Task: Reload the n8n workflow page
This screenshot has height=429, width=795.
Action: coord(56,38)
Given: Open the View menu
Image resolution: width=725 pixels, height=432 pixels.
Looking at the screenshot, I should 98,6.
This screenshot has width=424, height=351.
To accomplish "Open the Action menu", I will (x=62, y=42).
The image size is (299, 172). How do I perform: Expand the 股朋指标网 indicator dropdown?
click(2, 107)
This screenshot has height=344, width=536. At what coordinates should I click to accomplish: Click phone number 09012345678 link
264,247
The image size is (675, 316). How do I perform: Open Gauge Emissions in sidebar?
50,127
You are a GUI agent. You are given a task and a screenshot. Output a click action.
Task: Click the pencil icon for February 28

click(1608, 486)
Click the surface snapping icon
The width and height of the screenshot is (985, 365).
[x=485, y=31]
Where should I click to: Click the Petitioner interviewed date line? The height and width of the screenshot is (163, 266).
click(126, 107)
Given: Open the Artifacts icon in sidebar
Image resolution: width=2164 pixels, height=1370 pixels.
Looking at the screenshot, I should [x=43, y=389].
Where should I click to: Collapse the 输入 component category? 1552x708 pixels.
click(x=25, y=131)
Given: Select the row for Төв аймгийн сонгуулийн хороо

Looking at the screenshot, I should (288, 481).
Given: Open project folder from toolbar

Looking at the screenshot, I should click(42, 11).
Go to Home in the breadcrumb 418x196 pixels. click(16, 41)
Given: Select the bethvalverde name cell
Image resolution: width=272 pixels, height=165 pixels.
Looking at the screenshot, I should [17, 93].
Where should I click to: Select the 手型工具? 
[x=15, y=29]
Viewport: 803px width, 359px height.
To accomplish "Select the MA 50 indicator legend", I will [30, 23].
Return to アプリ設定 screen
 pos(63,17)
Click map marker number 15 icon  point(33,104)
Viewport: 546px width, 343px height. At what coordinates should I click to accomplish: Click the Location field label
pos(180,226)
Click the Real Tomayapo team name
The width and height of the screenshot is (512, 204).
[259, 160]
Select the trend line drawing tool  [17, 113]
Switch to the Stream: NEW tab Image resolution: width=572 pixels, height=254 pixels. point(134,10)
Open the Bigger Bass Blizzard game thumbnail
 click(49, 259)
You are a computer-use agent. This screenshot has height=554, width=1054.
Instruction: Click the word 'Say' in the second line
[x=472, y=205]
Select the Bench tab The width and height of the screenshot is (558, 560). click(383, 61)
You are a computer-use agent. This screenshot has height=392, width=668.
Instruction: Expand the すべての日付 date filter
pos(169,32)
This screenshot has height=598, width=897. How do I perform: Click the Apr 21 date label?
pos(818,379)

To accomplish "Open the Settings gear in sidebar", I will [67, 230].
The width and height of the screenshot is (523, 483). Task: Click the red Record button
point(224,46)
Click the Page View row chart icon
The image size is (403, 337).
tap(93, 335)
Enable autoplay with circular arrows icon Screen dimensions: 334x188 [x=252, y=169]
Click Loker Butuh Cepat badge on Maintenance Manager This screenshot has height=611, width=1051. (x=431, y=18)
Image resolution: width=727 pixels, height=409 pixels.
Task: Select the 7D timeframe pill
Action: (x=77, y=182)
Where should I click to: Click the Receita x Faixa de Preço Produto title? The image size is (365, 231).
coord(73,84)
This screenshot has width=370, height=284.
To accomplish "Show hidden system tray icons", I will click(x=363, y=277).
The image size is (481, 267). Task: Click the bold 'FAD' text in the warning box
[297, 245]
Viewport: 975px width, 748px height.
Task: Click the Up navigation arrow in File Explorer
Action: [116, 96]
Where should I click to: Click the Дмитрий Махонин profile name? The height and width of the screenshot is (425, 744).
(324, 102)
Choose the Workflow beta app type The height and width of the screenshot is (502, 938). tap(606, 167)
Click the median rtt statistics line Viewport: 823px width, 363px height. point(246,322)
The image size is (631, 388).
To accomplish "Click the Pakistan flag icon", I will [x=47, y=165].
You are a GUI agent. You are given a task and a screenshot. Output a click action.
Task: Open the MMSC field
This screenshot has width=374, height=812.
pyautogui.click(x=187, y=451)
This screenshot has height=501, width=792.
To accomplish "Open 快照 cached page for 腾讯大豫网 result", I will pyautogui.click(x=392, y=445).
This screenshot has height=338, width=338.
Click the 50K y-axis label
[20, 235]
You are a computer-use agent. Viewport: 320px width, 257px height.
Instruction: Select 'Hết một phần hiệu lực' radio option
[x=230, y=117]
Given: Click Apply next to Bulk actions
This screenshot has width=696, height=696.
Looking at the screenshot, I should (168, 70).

================

_Task goal:_
Exactly as they appear above, output the lines of the data from the first through the one that contains "Click map marker", and only those lines.

_Exercise output:_
Task: Reload the n8n workflow page
This screenshot has height=429, width=795.
Action: coord(56,38)
Given: Open the View menu
Image resolution: width=725 pixels, height=432 pixels.
Looking at the screenshot, I should 98,6.
This screenshot has width=424, height=351.
To accomplish "Open the Action menu", I will (x=62, y=42).
The image size is (299, 172). How do I perform: Expand the 股朋指标网 indicator dropdown?
click(2, 107)
This screenshot has height=344, width=536. At what coordinates should I click to accomplish: Click phone number 09012345678 link
264,247
The image size is (675, 316). How do I perform: Open Gauge Emissions in sidebar?
50,127
You are a GUI agent. You are given a task and a screenshot. Output a click action.
Task: Click the pencil icon for February 28

click(1608, 486)
Click the surface snapping icon
The width and height of the screenshot is (985, 365).
[x=485, y=31]
Where should I click to: Click the Petitioner interviewed date line? The height and width of the screenshot is (163, 266).
click(126, 107)
Given: Open the Artifacts icon in sidebar
Image resolution: width=2164 pixels, height=1370 pixels.
Looking at the screenshot, I should [x=43, y=389].
Where should I click to: Collapse the 输入 component category? 1552x708 pixels.
click(x=25, y=131)
Given: Select the row for Төв аймгийн сонгуулийн хороо

Looking at the screenshot, I should (288, 481).
Given: Open project folder from toolbar

Looking at the screenshot, I should click(42, 11).
Go to Home in the breadcrumb 418x196 pixels. click(16, 41)
Given: Select the bethvalverde name cell
Image resolution: width=272 pixels, height=165 pixels.
Looking at the screenshot, I should [17, 93].
Where should I click to: Select the 手型工具? 
[x=15, y=29]
Viewport: 803px width, 359px height.
To accomplish "Select the MA 50 indicator legend", I will [30, 23].
Return to アプリ設定 screen
 pos(63,17)
Click map marker number 15 icon  point(33,104)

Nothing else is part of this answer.